Why? If your going to say they choose to just to have a huge house well in some cases its true but in many cities houses are expensive as well as taxes so they move to the suburbs for an affordable house not always a big mcmansion but a house big enough for their family.


----------



## mhays (Sep 12, 2002)

Because they create their own situations. I love it when they cry about energy costs.


----------



## I-275westcoastfl (Feb 15, 2005)

mhays said:


> Because they create their own situations. I love it when they cry about energy costs.


Well not everyone can afford to live in the city even in these aerials you saw average looking 1 story suburban homes that werent even new those are the ones that middle class people couldnt afford in the city i know this is Kansas City homes are cheap there. Take examples like in florida people here move to the suburbs because they cant afford the average home in the city.


----------



## Skyland (Jul 3, 2005)

*PARKING LOTS RULE AMERICAN CITIES!*
I would not mind those suburbs if they would not destroy the urban atmosphere downtown. Recently (I live in the older part of the city), I talked to my neighbour, an old lady, who told me that in the 1950ies Tucson used to have a vibrant downtown with plenty of people shopping and dining. I can picture Congress-street with shops, restaurants and bars. Now Tucson's downtown is dead (it is a parking lot) and the city has virtually done nothing to revive its core - despite spending millions of dollars on the RioNuevo project. Tucson is growing very fast (the metro will reach 1 million soon), but downtown looks as if it has not been touched since the 1970ies! For me (orginally from Europe) this is simply uncivilized and shows how addicted the majority of the American society has become to television and cars (of course, there are many exceptions particularly on the coasts). I would call it the "convenience" society: overweight, uninformed and in need of 100% security at lowest cost. The majority of Americans has no need for culture or esthetics - Applebee's and Walgreens is just right to satisfy them. 

In European cities investors have built modern shopping malls in the center of the cities and hide the cars in underground parking lots. Modern urban transport systems reduce traffic and increase the number of people being able to enjoy urbanity. This had positve effects on the cities and in fact almost no downtown died in Europe despite people moving to the suburbs. Today even the city centers in Eastern Europe e.g. Wroclaw or Kosice (not even mentioning those in Western Europe) look more modern and wealthy than the average American downtown - despite that the American GDP per capita is one of the highest in the world.

EXERCISES:
[a] In the forum thread about suburbs, what is the name of the project on which Tucson spent millions of dollars?
[b] From the forum thread about suburbs, retype the stretch from "Why? If your" through "for their family." without any changes.

GIVEN RECORDS:
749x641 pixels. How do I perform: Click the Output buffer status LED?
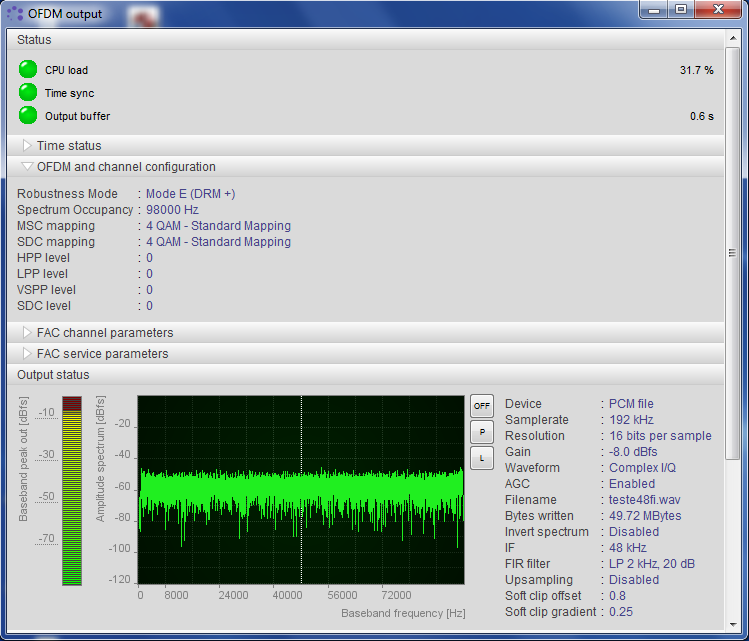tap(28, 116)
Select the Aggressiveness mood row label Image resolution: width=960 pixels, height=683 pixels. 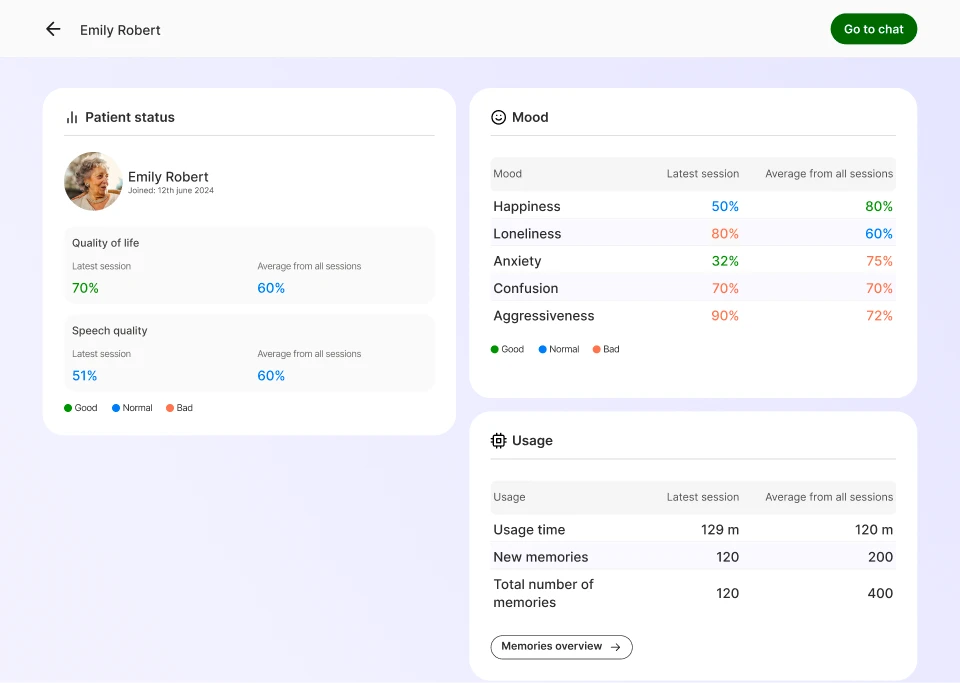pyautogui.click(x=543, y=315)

--

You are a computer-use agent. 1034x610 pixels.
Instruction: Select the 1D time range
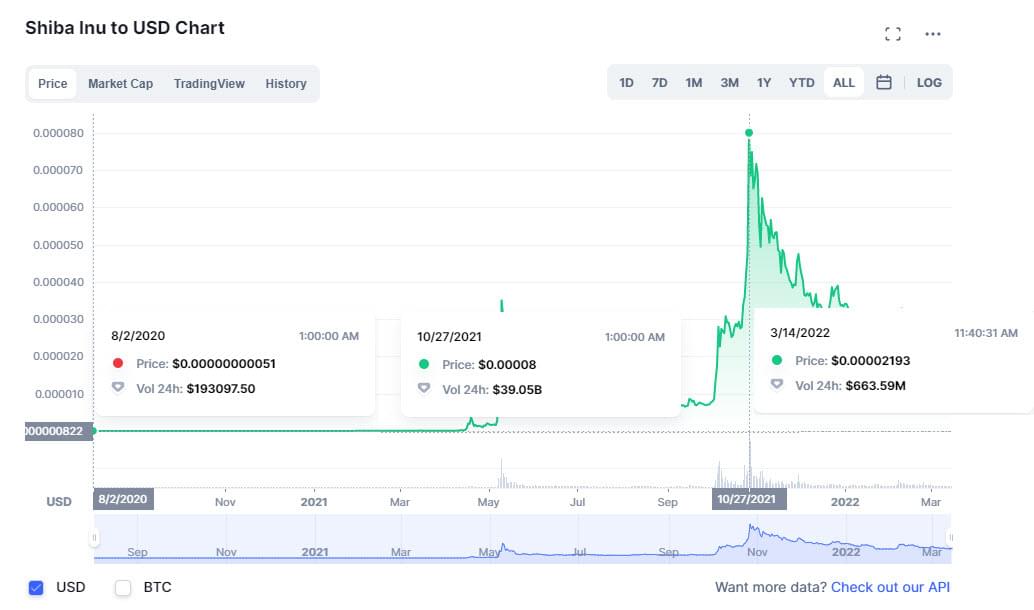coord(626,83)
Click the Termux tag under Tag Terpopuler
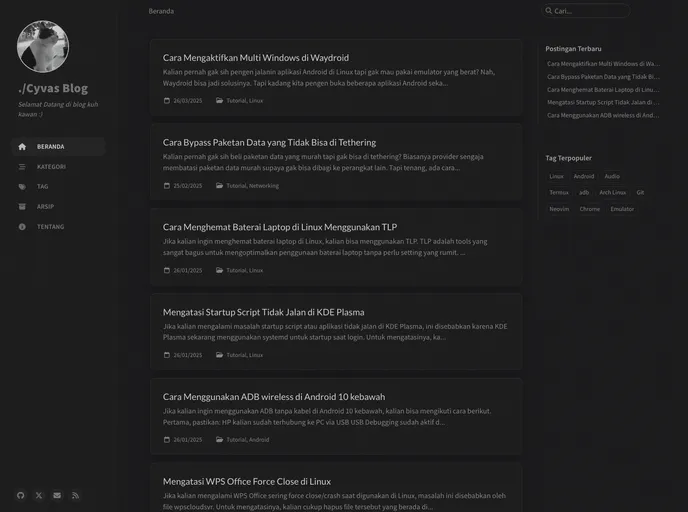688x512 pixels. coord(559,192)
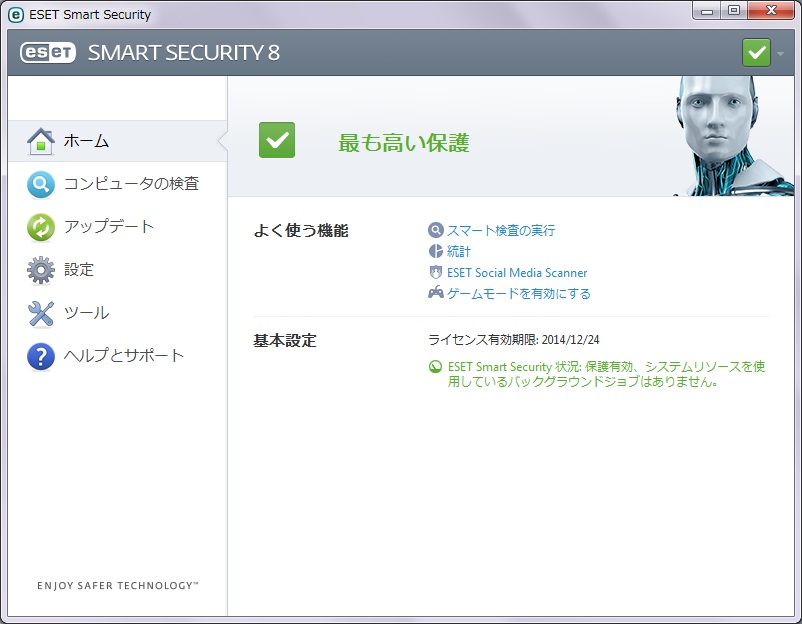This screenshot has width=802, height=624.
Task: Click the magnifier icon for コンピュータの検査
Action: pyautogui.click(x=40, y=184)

ANSWERS BELOW:
[a] The RioNuevo project.

[b]
Why? If your going to say they choose to just to have a huge house well in some cases its true but in many cities houses are expensive as well as taxes so they move to the suburbs for an affordable house not always a big mcmansion but a house big enough for their family.